Она сказала это просто, без пафоса. Но в этих словах было что-то, от чего внутри стало чуть теплее. В этом холодном каменном мире появилась точка, на которую можно было опереться. Ненадёжная, рискованная, но своя.
— Я помню, — кивнул я.
Мы вернулись к работе. Бэлла показывала мне свои наброски карты, основанные на слухах и первых наших вылазках. Я добавил то, что почувствовал во время сеанса с Элриком — не конкретные места, а общее ощущение «направления», где давление ритма было слабее. Наша карта постепенно превращалась из собрания аномалий в схему напряжённости.
Вечером, вернувшись в спальный блок, я задёрнул занавеску на своей койке и достал блокнот Малхауса. Перо у меня было обычное. Я долго смотрел на чистую страницу. Что написать? Что можно доверить бумаге, даже магически чистой?
В конце концов я вывел одно слово: «РИТМ». Потом ниже: «Фальшивые ноты = слабые места?». И ещё ниже: «Иммунный ответ системы?».
Этого было достаточно для начала. Я закрыл блокнот и спрятал его под матрас, в щель между досками койки и каменной стеной. Пустое место в камне, которое я заметил ещё в первое время.
Лёг спать, но сон не шёл. В голове крутились слова Малхауса. «Механизм самоочистки». Если он прав, то Солерс, Корвин, Алисия Вейн, даже тот несчастный парень, ставший деревом — все они могли быть не просто жертвами обстоятельств или чьей-то злой воли. Они могли быть… отбракованными клетками. Удалёнными за то, что они функционировали неправильно, что несли в себе опасную информацию или нестабильность.
А я? Я был чем-то совершенно иным. Не просто сбой. Я был чужеродным телом, которое система пока не могла классифицировать. Инструментом, который можно было направить на удаление других сбоев. Или… инструментом, который мог однажды быть направлен на саму систему.
Это была головоломка с миллионом неизвестных. И Малхаус дал мне первый реальный ключ — признание, что кто-то ещё видит абсурдность происходящего. Что я не одинок в своих подозрениях.
На следующий день на практикуме по договорному праву Вербус разбирал казус с невыполнением условий магического контракта. Его сухой голос бубнил что-то о «санкциях за нарушение воли контрагента». Я сидел и смотрел в окно, где по серому небу ползли тяжёлые тучи.
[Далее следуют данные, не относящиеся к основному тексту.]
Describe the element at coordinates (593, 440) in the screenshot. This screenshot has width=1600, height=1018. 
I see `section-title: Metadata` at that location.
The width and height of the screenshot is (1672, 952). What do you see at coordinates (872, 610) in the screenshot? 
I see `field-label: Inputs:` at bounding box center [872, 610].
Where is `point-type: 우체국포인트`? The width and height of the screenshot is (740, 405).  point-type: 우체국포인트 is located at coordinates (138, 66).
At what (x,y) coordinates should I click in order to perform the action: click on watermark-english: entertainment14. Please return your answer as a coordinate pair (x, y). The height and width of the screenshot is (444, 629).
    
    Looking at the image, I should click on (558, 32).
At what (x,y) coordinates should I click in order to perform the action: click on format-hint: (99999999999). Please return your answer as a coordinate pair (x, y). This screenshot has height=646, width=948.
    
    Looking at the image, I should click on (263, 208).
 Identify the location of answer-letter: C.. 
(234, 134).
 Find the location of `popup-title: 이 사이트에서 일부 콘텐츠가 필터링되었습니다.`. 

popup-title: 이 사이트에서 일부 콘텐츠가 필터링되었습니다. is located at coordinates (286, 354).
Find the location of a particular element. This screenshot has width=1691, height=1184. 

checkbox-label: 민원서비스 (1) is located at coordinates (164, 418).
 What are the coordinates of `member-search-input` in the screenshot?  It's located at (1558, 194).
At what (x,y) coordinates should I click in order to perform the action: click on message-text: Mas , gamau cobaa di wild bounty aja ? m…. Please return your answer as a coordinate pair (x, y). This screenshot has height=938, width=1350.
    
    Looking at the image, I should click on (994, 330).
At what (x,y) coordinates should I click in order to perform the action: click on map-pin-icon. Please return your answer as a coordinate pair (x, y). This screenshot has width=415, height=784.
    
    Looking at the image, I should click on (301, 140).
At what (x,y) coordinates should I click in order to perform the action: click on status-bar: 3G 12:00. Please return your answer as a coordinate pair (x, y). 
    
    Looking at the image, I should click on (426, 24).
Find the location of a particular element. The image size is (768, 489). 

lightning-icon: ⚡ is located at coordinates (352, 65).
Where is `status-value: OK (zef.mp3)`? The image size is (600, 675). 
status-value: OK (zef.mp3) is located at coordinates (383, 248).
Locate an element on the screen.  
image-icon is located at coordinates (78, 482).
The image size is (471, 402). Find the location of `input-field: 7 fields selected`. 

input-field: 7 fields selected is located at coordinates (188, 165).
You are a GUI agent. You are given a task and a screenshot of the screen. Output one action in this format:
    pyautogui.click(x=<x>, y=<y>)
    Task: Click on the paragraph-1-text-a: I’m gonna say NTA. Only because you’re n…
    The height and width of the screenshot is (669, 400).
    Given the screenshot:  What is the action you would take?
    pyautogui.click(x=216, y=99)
Рядом тихо щёлкнуло. Леон, сидевший рядом, что-то уронил. Я обернулся. Он поднимал с пола свою линейку-калькулятор — сложный механический прибор для магических вычислений. Наш взгляды встретились. Он что-то прочитал на моём лице — не тревогу, а глубокую задумчивость.
— Проблемы с контрактами, Вэйл? — спросил он тихо, с лёгкой усмешкой.
— Скорее, с пониманием, где здесь вообще можно найти честные условия, — ответил я столь же тихо.
Леон кивнул, как будто я сказал нечто глубокомысленное, и вернулся к своим записям. Но в его взгляде, когда он снова мельком взглянул на меня, было не просто любопытство. Было понимание. Как будто он тоже что-то знал. Или догадывался.
Мир Морбуса был пронизан ложью. Но иногда, в самых неожиданных местах, можно было найти кусочки правды. Или людей, которые, как и ты, устали от игры, правила которой им никогда не объясняли.
Я снова посмотрел в окно. Тучи сгущались. Скоро будет дождь. Холодный, пронизывающий, как всё в этом месте. Но где-то под землёй, в темноте, пел свою больную песню раненый камень. И теперь у меня был не только слух, чтобы её слышать. Появился первый, смутный план того, что с этой песней можно сделать.